--- Begin Excerpt provided ---

Over $8 million has been invested in 32 building upgrades throughout Trail since the city created commercial tax exemption bylaws four years ago.
Essentially, both the downtown (includes East Trail and Rossland Avenue) and Class 6 incentive programs offer a 10-year tax break on properties under construction or substantial renovations valued at $10,000+ and $50,000+ respectively.
With the clock ticking – both revitalization-driven programs are coming to an end this year – the Trail Times asked acting mayor Lisa Pasin if council has looked at extending the bylaws.
”The uptake and feedback received from the applicants has been positive,” said Pasin. “Some of the applicants for the larger renovation projects weren’t even aware of the incentive programs and these particular projects would have happened regardless.”
The primary purpose of both revitalization tax exemption programs is to encourage private sector development or redevelopment, Pasin said.
“Such programs are commonly time limited in order to create an impetus for action on the part of the private property owners,” she added.
“No discussion on continuance has occurred as yet.”
When Jason Ayles moved his Trail Martial Arts studio up a block and renovated the new Cedar Avenue space, he took part in the downtown tax incentive program. Thus, his property assessment, at least in the city’s eyes, will remain the pre-renovation value for the next ten years.
Ayles, a realtor himself, has much insight on the tax-end of things. And, as Pasin pointed out, moving the business and subsequent building upgrades would have gone ahead, regardless.
“I think the program is a good idea,” Ayles began. “But the problem, in my opinion, is that commercial property isn’t based on emotion like residential property is… the B.C. housing bubble continued to rise and house prices increased, but that doesn’t happen in commercial real estate.”
He says commercial real estate assessments are based on how much rent is brought in and those numbers don’t fluctuate nearly as much as the residential market.

--- End Excerpt provided ---

§ Exercise objective: Print the stretch of the article on Trail's commercial tax exemption bylaws from "Essentially, both the" through "redevelopment, Pasin said." word for word.

--- Begin Provided data ---

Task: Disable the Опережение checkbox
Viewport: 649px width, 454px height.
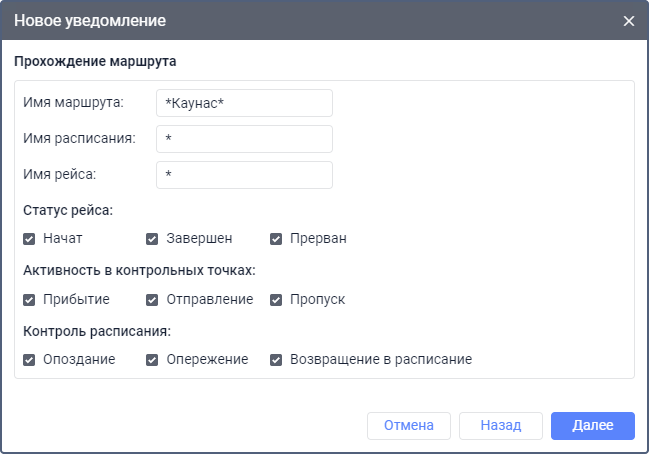Action: pos(153,359)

--- End Provided data ---

§ Completed task:
Essentially, both the downtown (includes East Trail and Rossland Avenue) and Class 6 incentive programs offer a 10-year tax break on properties under construction or substantial renovations valued at $10,000+ and $50,000+ respectively.
With the clock ticking – both revitalization-driven programs are coming to an end this year – the Trail Times asked acting mayor Lisa Pasin if council has looked at extending the bylaws.
”The uptake and feedback received from the applicants has been positive,” said Pasin. “Some of the applicants for the larger renovation projects weren’t even aware of the incentive programs and these particular projects would have happened regardless.”
The primary purpose of both revitalization tax exemption programs is to encourage private sector development or redevelopment, Pasin said.